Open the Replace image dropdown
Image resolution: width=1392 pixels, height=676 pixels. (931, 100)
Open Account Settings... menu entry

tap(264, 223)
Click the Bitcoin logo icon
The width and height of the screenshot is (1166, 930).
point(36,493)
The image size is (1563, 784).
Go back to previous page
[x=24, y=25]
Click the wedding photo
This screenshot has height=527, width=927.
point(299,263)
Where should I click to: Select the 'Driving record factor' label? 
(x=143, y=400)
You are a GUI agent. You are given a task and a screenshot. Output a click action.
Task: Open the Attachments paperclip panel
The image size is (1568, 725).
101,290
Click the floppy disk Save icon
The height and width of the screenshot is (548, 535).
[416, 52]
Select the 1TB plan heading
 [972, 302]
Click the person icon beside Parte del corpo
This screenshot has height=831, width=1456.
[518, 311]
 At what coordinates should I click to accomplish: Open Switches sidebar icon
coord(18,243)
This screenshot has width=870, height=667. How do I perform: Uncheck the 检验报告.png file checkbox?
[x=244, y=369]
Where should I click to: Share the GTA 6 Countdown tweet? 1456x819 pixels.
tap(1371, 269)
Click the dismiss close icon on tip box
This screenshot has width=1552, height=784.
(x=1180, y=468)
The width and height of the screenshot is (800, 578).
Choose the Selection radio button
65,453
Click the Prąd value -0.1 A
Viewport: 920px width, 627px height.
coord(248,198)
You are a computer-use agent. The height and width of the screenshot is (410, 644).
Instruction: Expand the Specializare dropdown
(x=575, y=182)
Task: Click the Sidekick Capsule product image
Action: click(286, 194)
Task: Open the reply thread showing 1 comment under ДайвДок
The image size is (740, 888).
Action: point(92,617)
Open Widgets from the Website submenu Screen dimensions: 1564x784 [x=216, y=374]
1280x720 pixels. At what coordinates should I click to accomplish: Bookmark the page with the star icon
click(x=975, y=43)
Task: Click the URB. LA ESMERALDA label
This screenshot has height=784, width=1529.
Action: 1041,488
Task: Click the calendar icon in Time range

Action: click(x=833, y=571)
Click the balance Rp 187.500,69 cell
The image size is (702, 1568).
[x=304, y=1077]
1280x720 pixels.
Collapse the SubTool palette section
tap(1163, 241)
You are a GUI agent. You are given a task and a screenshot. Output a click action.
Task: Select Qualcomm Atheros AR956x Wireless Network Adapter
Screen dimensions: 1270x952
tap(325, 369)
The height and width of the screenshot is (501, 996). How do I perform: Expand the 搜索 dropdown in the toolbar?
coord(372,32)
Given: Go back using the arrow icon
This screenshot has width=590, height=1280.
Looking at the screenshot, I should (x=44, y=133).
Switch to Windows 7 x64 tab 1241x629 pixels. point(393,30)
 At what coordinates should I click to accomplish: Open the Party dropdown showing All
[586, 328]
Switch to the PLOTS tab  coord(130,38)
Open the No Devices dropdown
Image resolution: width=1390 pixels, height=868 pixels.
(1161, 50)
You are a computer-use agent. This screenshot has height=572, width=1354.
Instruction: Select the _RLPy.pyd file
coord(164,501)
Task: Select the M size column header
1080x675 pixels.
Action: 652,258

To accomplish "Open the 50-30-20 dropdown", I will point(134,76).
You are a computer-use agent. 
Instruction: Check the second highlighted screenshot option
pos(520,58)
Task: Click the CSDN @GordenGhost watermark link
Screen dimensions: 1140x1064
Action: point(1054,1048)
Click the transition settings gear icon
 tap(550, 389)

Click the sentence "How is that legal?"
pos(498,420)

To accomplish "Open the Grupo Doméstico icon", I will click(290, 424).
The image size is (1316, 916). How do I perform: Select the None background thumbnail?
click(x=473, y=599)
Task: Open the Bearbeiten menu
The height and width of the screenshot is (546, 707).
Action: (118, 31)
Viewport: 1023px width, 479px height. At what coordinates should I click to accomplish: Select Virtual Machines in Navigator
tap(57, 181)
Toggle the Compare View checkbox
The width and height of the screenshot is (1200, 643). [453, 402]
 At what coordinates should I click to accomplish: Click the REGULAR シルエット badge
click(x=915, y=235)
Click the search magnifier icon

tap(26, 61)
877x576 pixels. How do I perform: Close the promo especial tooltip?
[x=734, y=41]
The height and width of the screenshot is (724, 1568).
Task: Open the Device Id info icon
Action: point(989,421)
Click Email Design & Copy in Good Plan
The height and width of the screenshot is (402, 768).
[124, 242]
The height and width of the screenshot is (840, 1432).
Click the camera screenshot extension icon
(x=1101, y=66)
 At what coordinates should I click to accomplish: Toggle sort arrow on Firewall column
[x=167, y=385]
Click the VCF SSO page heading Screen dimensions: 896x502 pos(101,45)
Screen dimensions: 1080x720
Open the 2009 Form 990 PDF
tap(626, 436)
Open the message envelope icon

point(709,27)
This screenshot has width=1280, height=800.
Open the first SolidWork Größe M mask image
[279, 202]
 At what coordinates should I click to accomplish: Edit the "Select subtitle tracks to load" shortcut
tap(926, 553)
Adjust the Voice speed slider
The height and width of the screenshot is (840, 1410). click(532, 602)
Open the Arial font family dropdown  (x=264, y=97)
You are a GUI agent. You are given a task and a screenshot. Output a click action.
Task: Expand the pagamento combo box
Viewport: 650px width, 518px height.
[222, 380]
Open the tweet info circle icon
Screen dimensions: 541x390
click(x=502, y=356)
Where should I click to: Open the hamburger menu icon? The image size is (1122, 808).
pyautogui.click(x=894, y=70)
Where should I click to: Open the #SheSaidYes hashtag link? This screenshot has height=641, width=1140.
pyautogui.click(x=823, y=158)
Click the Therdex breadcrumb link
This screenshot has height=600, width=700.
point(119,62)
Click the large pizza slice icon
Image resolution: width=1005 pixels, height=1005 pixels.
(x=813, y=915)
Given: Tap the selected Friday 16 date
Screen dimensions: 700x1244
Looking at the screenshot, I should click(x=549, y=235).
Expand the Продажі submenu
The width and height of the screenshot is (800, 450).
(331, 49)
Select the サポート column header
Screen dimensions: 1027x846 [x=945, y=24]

### WHAT TO WORK ON
Transcribe all of the records above line for line, keeping every character as it appears.

### SOLUTION TO THIS TASK
Open the Replace image dropdown
Image resolution: width=1392 pixels, height=676 pixels. (931, 100)
Open Account Settings... menu entry

tap(264, 223)
Click the Bitcoin logo icon
The width and height of the screenshot is (1166, 930).
point(36,493)
The image size is (1563, 784).
Go back to previous page
[x=24, y=25]
Click the wedding photo
This screenshot has height=527, width=927.
point(299,263)
Where should I click to: Select the 'Driving record factor' label? 
(x=143, y=400)
You are a GUI agent. You are given a task and a screenshot. Output a click action.
Task: Open the Attachments paperclip panel
The image size is (1568, 725).
101,290
Click the floppy disk Save icon
The height and width of the screenshot is (548, 535).
[416, 52]
Select the 1TB plan heading
 [972, 302]
Click the person icon beside Parte del corpo
This screenshot has height=831, width=1456.
[518, 311]
 At what coordinates should I click to accomplish: Open Switches sidebar icon
coord(18,243)
This screenshot has width=870, height=667. How do I perform: Uncheck the 检验报告.png file checkbox?
[x=244, y=369]
Where should I click to: Share the GTA 6 Countdown tweet? 1456x819 pixels.
tap(1371, 269)
Click the dismiss close icon on tip box
This screenshot has width=1552, height=784.
(x=1180, y=468)
The width and height of the screenshot is (800, 578).
Choose the Selection radio button
65,453
Click the Prąd value -0.1 A
Viewport: 920px width, 627px height.
coord(248,198)
You are a computer-use agent. The height and width of the screenshot is (410, 644).
Instruction: Expand the Specializare dropdown
(x=575, y=182)
Task: Click the Sidekick Capsule product image
Action: click(286, 194)
Task: Open the reply thread showing 1 comment under ДайвДок
The image size is (740, 888).
Action: point(92,617)
Open Widgets from the Website submenu Screen dimensions: 1564x784 [x=216, y=374]
1280x720 pixels. At what coordinates should I click to accomplish: Bookmark the page with the star icon
click(x=975, y=43)
Task: Click the URB. LA ESMERALDA label
This screenshot has height=784, width=1529.
Action: 1041,488
Task: Click the calendar icon in Time range

Action: click(x=833, y=571)
Click the balance Rp 187.500,69 cell
The image size is (702, 1568).
[x=304, y=1077]
1280x720 pixels.
Collapse the SubTool palette section
tap(1163, 241)
You are a GUI agent. You are given a task and a screenshot. Output a click action.
Task: Select Qualcomm Atheros AR956x Wireless Network Adapter
Screen dimensions: 1270x952
tap(325, 369)
The height and width of the screenshot is (501, 996). How do I perform: Expand the 搜索 dropdown in the toolbar?
coord(372,32)
Given: Go back using the arrow icon
This screenshot has width=590, height=1280.
Looking at the screenshot, I should (x=44, y=133).
Switch to Windows 7 x64 tab 1241x629 pixels. point(393,30)
 At what coordinates should I click to accomplish: Open the Party dropdown showing All
[586, 328]
Switch to the PLOTS tab  coord(130,38)
Open the No Devices dropdown
Image resolution: width=1390 pixels, height=868 pixels.
(1161, 50)
You are a computer-use agent. This screenshot has height=572, width=1354.
Instruction: Select the _RLPy.pyd file
coord(164,501)
Task: Select the M size column header
1080x675 pixels.
Action: 652,258

To accomplish "Open the 50-30-20 dropdown", I will point(134,76).
You are a computer-use agent. 
Instruction: Check the second highlighted screenshot option
pos(520,58)
Task: Click the CSDN @GordenGhost watermark link
Screen dimensions: 1140x1064
Action: point(1054,1048)
Click the transition settings gear icon
 tap(550, 389)

Click the sentence "How is that legal?"
pos(498,420)

To accomplish "Open the Grupo Doméstico icon", I will click(290, 424).
The image size is (1316, 916). How do I perform: Select the None background thumbnail?
click(x=473, y=599)
Task: Open the Bearbeiten menu
The height and width of the screenshot is (546, 707).
Action: (118, 31)
Viewport: 1023px width, 479px height. At what coordinates should I click to accomplish: Select Virtual Machines in Navigator
tap(57, 181)
Toggle the Compare View checkbox
The width and height of the screenshot is (1200, 643). [453, 402]
 At what coordinates should I click to accomplish: Click the REGULAR シルエット badge
click(x=915, y=235)
Click the search magnifier icon

tap(26, 61)
877x576 pixels. How do I perform: Close the promo especial tooltip?
[x=734, y=41]
The height and width of the screenshot is (724, 1568).
Task: Open the Device Id info icon
Action: point(989,421)
Click Email Design & Copy in Good Plan
The height and width of the screenshot is (402, 768).
[124, 242]
The height and width of the screenshot is (840, 1432).
Click the camera screenshot extension icon
(x=1101, y=66)
 At what coordinates should I click to accomplish: Toggle sort arrow on Firewall column
[x=167, y=385]
Click the VCF SSO page heading Screen dimensions: 896x502 pos(101,45)
Screen dimensions: 1080x720
Open the 2009 Form 990 PDF
tap(626, 436)
Open the message envelope icon

point(709,27)
This screenshot has width=1280, height=800.
Open the first SolidWork Größe M mask image
[279, 202]
 At what coordinates should I click to accomplish: Edit the "Select subtitle tracks to load" shortcut
tap(926, 553)
Adjust the Voice speed slider
The height and width of the screenshot is (840, 1410). click(532, 602)
Open the Arial font family dropdown  (x=264, y=97)
You are a GUI agent. You are given a task and a screenshot. Output a click action.
Task: Expand the pagamento combo box
Viewport: 650px width, 518px height.
[222, 380]
Open the tweet info circle icon
Screen dimensions: 541x390
click(x=502, y=356)
Where should I click to: Open the hamburger menu icon? The image size is (1122, 808).
pyautogui.click(x=894, y=70)
Where should I click to: Open the #SheSaidYes hashtag link? This screenshot has height=641, width=1140.
pyautogui.click(x=823, y=158)
Click the Therdex breadcrumb link
This screenshot has height=600, width=700.
point(119,62)
Click the large pizza slice icon
Image resolution: width=1005 pixels, height=1005 pixels.
(x=813, y=915)
Given: Tap the selected Friday 16 date
Screen dimensions: 700x1244
Looking at the screenshot, I should click(x=549, y=235).
Expand the Продажі submenu
The width and height of the screenshot is (800, 450).
(331, 49)
Select the サポート column header
Screen dimensions: 1027x846 [x=945, y=24]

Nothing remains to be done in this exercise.